Watson Institute for International and Public Affairs
Costs of War

Homeland Security Budget

The creation of the new cabinet-level Homeland Security agency after 9/11 and the associated identification of a new homeland security mission to prevent, respond to, and recover from terrorist attacks, constituted the largest reorganization in the United States government since World War II.

Absent the wars, the US would have spent some money on the areas we now identify as homeland security, but nowhere near as much. Between Fiscal Year 2001-2016, homeland security appropriations are estimated to be $548 billion higher than they would have been otherwise.

State and local governments have also spent money on homeland security, but it is difficult to assess how much of that spending has been reimbursed by federal grants.

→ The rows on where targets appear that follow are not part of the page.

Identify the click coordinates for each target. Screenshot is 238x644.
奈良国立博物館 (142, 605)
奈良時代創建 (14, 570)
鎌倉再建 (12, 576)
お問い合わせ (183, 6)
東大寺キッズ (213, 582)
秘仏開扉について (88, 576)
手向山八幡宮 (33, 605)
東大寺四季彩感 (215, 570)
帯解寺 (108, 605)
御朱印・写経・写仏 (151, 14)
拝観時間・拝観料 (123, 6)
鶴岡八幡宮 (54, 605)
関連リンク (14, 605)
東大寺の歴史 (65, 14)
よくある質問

A 2003 US Conference of Mayors’ survey estimated that cities nationwide were spending $70 million per week more on homeland security than they had before 9/11.

Key Findings

  • If federal spending on homeland security had grown at the same rate as other (non-military) federal spending, total appropriations would have been hundreds of billions of dollars lower.

  • State and municipal governments also likely spent a significant amount on homeland security, but the total is difficult to calculate given a lack of government data.


  • The Congressional Research Service (CRS) should continue to publish annual Unified Security Budget reports, detailing the amount of government spending on homeland security, and including local spending not covered by federal grants.